Directores: Alexsandr Sokurov.
Guionistas: Aleksandr Sokurov, Marina Koreneva.
Director de fotografía: Bruno Delbonnel.
Música: Andrey Sigle.
Montaje: Jorg Hauschild.
Sinopsis
Fausto es un
pensador, un portavoz de ideas, un transmisor de palabras, un maquinador, un
soñador. Un hombre anónimo empujado por instintos básicos: el hambre, la
codicia, la lujuria. Una criatura infeliz y perseguida.
Crítica: por Maximiliano Reimondi
Calificación: Buena
Fausto fue la ganadora de la última edición del Festival de
Venecia y, de esta manera, tras una extensa y geométrica trayectoria, Sokurov
alcanzó su primer reconocimiento, en cuanto a premios importantes de la Europa
occidental.
Además, el mismo trabajo supone un cierre en la estructura
de la obra del realizador, dado que actúa como broche de la tetralogía que el
director ha destinado al estudio de la naturaleza del poder. Las anteriores se
centraban en la instantánea del ocaso de tres grandes figuras históricas:
Hitler (Moloch, 1999), Lenin (Taurus, 2001) e Hiroito (Solntse, 2005). Fausto
es el epílogo conclusivo que funde sus raíces en el mito del pacto con el
diablo. En ella se elucubra una disertación, que tiene mucho de metafísica del
mal, en torno a la corrupción y la decadencia. Utiliza como vehículo la obra de
Goethe, especialmente su primera parte, y, aunque no sea una adaptación
literal, acaba siendo más fiel que, por ejemplo, otra gloriosa traslación al
cine, la mítica y monumental cinta de Murnau.
El Fausto de Sokurov es un racionalista de la Ilustración
(niega que exista el alma), un doctor con exceso de bilis negra, atrapado en un
mundo monstruoso e irracional que acaba sucumbido bajo las manipulaciones del
diablo. El hombre es un ser débil y ambicioso que ansía riqueza (aqueja un
hambre famélica y no tiene dinero). Se trata de un papel protagonista que, como
ya pasaba con el Mefisto de Emil Jannings, acabará devorado en la pantalla por
un cínico usurero (profesión humana que adopta el Mefisto de Sokurov), donde no
faltan hirientes punzadas a la Iglesia. El perfil que se dibuja de un viejo,
repulsivo y decrépito Mefistófeles.
Siguiendo con el mismo Taurus, también podemos decir, que de
las tres, es con la que guarda más relación. No solo por el diablo, que nos
recuerda el retrato claustrofóbico de los últimos estertores de Lenin, sino por
el tono ofuscado y desapacible, junto con el exacerbado tratamiento estético.

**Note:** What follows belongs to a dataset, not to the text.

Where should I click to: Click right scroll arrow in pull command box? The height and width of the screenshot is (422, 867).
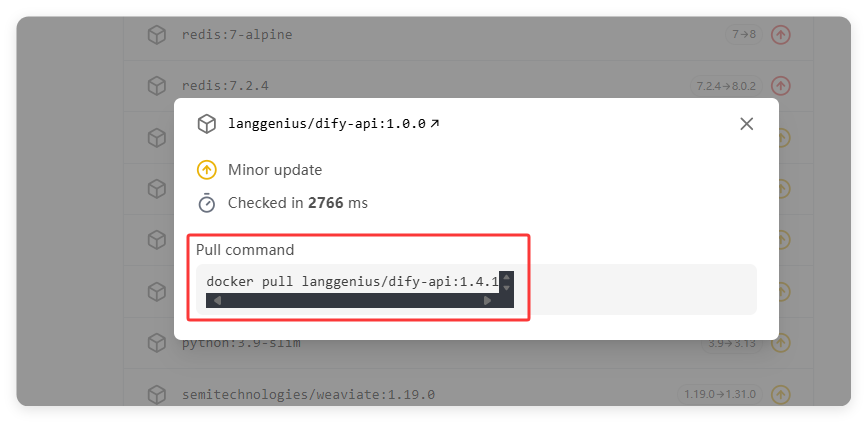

No obstante, Fausto, bajo la paleta de Bruno Delbonnel,
encuentra una expansión que le permite erigirse en una especie de súmmum y compendio
de las experimentaciones visuales que son características en la filmografía del
director. de Madre e hijo (Mat i Syn, 1997). Un catálogo colosal, que bajo la
escritura del responsable de la fotografía de Amélie (2001), el cual trabaja
por primera vez con el ruso, se olvida de lo idealizado y lo bello, para
trabajar en los cavernosos tintes de lo desagradable y lo soez.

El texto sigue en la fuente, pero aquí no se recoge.